How to Set Up/Modify SPF for Amazon SES
Sender Policy Framework (SPF) is a mechanism designed to help prevent email spoofing and phishing by validating the sending domain at the receiving server. Essentially, SPF identifies which outbound providers can send email on your company’s behalf. The following description addresses how to update a Domain Name Service (DNS) record to use SPF with your custom domain in Amazon SES.
To utilize a custom domain, the Amazon SES provider requires an SPF TXT record be added to the DNS record. This TXT record is then used by DNS to recognize email servers allowed to send messages on behalf of your custom/third-party domain. To determine whether a correspondence from the specified domain comes from an authorized messaging server, the recipient system relies on the implemented SPF TXT record. At that point, the message is either accepted, quarantined, or rejected by the email receiving system.
Amazon SES utilizes an include mechanism during the set-up process. For example, the following scenario is the most common and would pass SPF:
v=spf1 include:amazonses.com ~all
If you send email from IP 1.2.3.4 for the domain “yourcompany.com” and that domain’s SPF record includes amazonses.com and the IP address passes the SPF record, this mechanism will pass.
Note: To pass an SPF check, there are two setups with Amazon SES available. The first is to use the default MAIL FROM domain of Amazon SES, and to not publish an SPF record. This setup allows you to pass a check because by default, Amazon SES uses its own MAIL FROM domain to send your emails. The second setup to pass an SPD check involves configuring Amazon SES to utilize your own MAIL FROM domain, which requires you to publish an SPF record.
How to Set Up/Modify DKIM for Amazon SES
DomainKeys Identified Mail (DKIM) is a protocol that enables a company to take responsibility for sent messages that can be verified by mailbox providers. Basically, DKIM allows the outbound domain to digitally sign email to provide legitimacy for the receiver. Below is a guide on how to use DKIM with Amazon SES (Easy DKIM) to ensure that recipient email systems trust messages sent from your custom domain.
Designed to prevent spoofing attacks, DKIM works in tandem with SPF to attain DMARC compliancy. DKIM lets a company add a digital signature to emails in the message header, which allows recipient systems to use the signature as a validation point to determine if incoming mail is legitimate.
You can use the Amazon SES console to configure Easy DKIM settings and to enable/disable automatic DKIM signing for your email messages. To set up Easy DKIM, you must be able to edit your domain’s DNS records.

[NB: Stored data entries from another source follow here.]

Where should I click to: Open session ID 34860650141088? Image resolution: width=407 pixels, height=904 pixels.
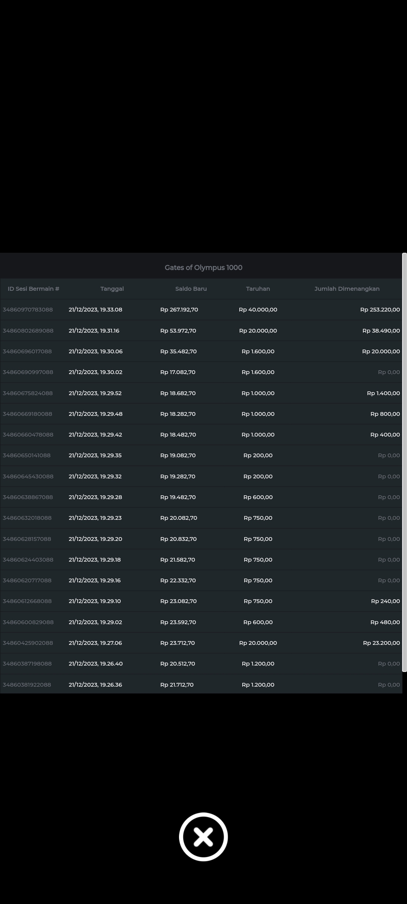click(26, 455)
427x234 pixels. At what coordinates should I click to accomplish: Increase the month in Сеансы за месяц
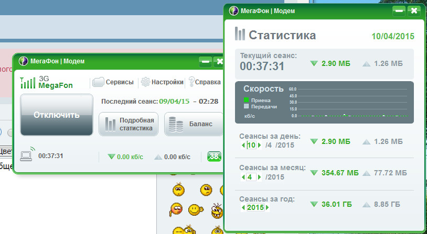(260, 177)
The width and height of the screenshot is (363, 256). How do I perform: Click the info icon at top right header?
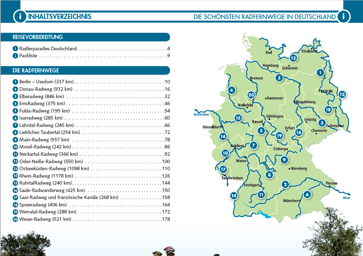pyautogui.click(x=343, y=16)
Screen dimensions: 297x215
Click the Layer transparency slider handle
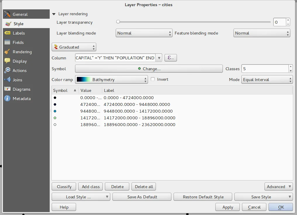point(118,22)
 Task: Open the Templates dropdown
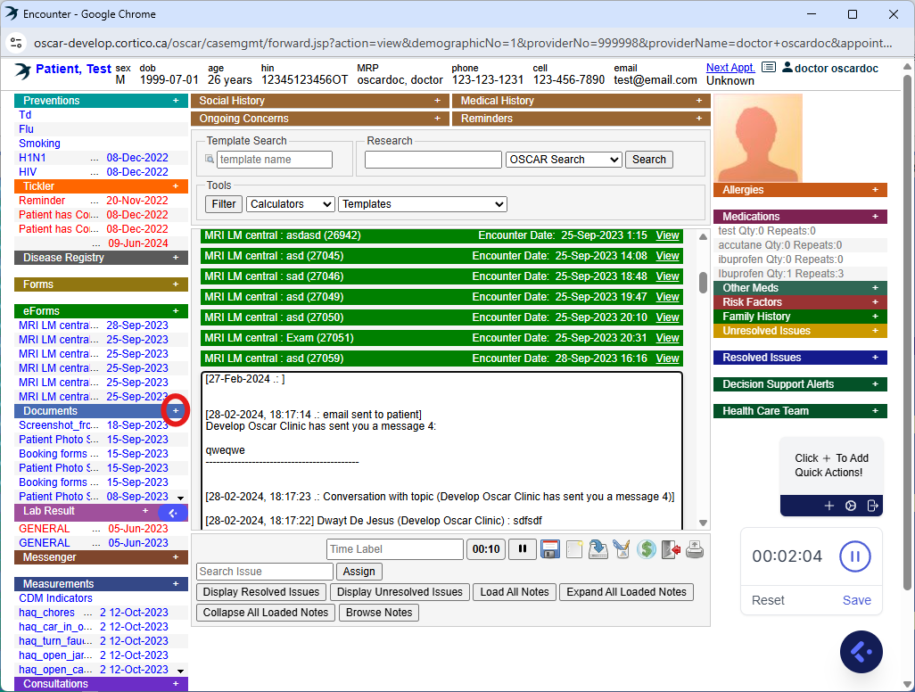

To implement Easy DKIM for the Amazon SES platform via a new domain, follow these steps:
-
Go to your verified domain list in Amazon SES console
-
Click Verify a New Domain
-
Enter your domain name, select Generate DKIM Settings, click Verify This Domain
-
Complete domain verification by updating your domain’s DNS settings with the TXT record information from the Domain Verification Record in the Verify a New Domain box
-
Set up DKIM by updating your domain’s DNS settings with the CNAME record information from box
-
Enable DKIM signing for your custom domain in Amazon SES; DKIM Verification Status for that domain will change from “in progress” to “success”
An example of enabling DKIM signing for your custom domain is as follows:
New-DkimSigningConfig -DomainName yourdomain.com -Enabled $true
As a user of this outbound email provider, Amazon SES customers are afforded DKIM signing because it supports this mechanism. By utilizing Amazon’s self-service portal, you can manually set up DKIM at your convenience via CNAME records mentioned above This Amazon SES product provides beneficial components (e.g., DKIM signing, self-service set up with CNAME records) that result in a streamlined process.